Por Diego M. Gámez Espinosa
La frase que nos dicen frecuentemente nuestras madres cuando se molestan por cosas que decimos y que contravienen las reglas en casa: “tu solo hablas por hablar”; es generalmente un error que no resolvemos en lo inmediato, pero que en ocasiones nos creemos.
En realidad nadie que haya nacido con la capacidad de pensar y desarrollar un lenguaje, una lengua y el proceso de fonación, habla por hablar. Todos con esas capacidades pensamos lo que decimos por una razón: los seres humanos podemos darle significado a las cosas.
Ya Platón y Aristóteles, uno naturalista y otro convencionalista, hace siglos se refirieron a una “cosa que representa a otra cosa. Es decir, lo que está en lugar de otra cosa y que hace sus veces”. Un concepto que los humanos usamos a diario, pero que al analizar nos resulta tan complejo: el signo.

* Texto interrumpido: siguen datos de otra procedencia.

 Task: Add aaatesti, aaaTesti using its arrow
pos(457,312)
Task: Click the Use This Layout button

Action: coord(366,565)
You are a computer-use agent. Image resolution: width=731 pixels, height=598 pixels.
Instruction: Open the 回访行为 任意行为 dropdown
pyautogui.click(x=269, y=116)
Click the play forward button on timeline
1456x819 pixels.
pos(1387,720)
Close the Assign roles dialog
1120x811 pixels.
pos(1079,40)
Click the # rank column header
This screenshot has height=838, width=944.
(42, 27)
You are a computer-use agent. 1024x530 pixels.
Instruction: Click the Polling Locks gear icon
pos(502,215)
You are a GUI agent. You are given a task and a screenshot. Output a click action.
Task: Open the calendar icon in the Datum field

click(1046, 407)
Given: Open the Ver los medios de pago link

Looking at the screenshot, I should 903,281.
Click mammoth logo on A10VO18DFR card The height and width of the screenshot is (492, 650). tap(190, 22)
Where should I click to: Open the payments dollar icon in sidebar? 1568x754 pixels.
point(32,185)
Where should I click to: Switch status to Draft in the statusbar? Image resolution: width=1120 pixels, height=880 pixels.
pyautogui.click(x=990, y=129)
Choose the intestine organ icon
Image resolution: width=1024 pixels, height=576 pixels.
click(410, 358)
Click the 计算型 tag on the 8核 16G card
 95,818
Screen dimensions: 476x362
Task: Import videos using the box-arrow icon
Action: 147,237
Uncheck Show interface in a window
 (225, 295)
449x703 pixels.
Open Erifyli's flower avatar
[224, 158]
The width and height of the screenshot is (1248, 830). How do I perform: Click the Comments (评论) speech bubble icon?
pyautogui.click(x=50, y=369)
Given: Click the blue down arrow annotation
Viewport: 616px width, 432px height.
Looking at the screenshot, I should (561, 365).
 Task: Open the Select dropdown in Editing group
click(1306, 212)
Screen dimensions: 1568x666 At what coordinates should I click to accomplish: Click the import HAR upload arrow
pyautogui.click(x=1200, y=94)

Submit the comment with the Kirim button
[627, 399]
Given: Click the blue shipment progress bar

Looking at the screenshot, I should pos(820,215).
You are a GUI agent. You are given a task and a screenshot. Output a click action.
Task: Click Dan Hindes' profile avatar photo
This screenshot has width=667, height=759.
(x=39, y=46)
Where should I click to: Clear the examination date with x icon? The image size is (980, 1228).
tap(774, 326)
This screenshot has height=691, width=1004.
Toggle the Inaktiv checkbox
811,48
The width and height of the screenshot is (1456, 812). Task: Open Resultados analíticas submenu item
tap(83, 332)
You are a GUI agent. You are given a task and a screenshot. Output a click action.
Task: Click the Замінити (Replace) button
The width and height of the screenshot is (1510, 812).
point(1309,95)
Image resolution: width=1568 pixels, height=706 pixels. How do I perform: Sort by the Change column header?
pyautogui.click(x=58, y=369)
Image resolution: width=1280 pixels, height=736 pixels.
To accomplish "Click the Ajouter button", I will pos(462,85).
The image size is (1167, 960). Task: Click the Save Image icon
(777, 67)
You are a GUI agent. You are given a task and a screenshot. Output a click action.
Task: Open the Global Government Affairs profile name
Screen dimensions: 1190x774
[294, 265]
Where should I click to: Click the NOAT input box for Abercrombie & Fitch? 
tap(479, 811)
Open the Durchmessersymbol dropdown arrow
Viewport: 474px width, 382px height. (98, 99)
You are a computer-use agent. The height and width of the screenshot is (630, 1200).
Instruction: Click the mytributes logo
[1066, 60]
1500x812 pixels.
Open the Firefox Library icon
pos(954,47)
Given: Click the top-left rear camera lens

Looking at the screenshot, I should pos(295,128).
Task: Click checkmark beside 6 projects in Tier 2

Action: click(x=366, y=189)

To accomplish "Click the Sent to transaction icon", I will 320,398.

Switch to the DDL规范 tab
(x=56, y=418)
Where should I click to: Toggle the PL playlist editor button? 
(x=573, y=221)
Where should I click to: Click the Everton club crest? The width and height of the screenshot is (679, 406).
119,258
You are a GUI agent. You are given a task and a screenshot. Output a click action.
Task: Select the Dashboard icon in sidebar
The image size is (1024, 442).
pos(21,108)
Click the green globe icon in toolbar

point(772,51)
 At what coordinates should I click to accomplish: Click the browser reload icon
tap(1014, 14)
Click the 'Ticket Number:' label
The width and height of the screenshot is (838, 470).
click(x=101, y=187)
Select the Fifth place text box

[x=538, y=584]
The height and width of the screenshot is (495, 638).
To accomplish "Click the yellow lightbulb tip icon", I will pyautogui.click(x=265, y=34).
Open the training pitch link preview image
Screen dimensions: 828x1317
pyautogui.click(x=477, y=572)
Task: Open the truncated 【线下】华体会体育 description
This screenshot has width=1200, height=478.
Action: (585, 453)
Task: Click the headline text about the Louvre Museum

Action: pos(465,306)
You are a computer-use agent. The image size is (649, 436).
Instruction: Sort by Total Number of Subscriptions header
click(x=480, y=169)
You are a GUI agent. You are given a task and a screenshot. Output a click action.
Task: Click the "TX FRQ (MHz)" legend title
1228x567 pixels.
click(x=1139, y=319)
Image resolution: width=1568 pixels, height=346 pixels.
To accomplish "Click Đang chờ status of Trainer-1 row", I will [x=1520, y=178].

Si en un concurso de conceptos, tuvieran que elegir al más complejo e importante, el signo sería el ganador, puesto que gracias a él podemos construir nuestros contextos culturales y entender nuestro entorno humano y hasta natural.
Gracias al estudio que del Signo también han hecho, entre muchos, Humberto Eco, Bertrand Rusell o Ferdinand de Saussure, hoy podemos entender, por ejemplo, por qué una oblea en la feria es una oblea y en la iglesia es “la carne de Cristo”.
Una comunidad como la católica ha decidido, mediante una convención lingüístico-social, que la oblea represente la carne de Cristo dentro de la Iglesia y en contextos específicos, así el objeto real de la feria o la cocina, toma un nuevo significado dado socialmente por un grupo de personas que han llegado a ese acuerdo: una cosa que representa a otra cosa, igual que la letra, la palabra o incluso el sonido.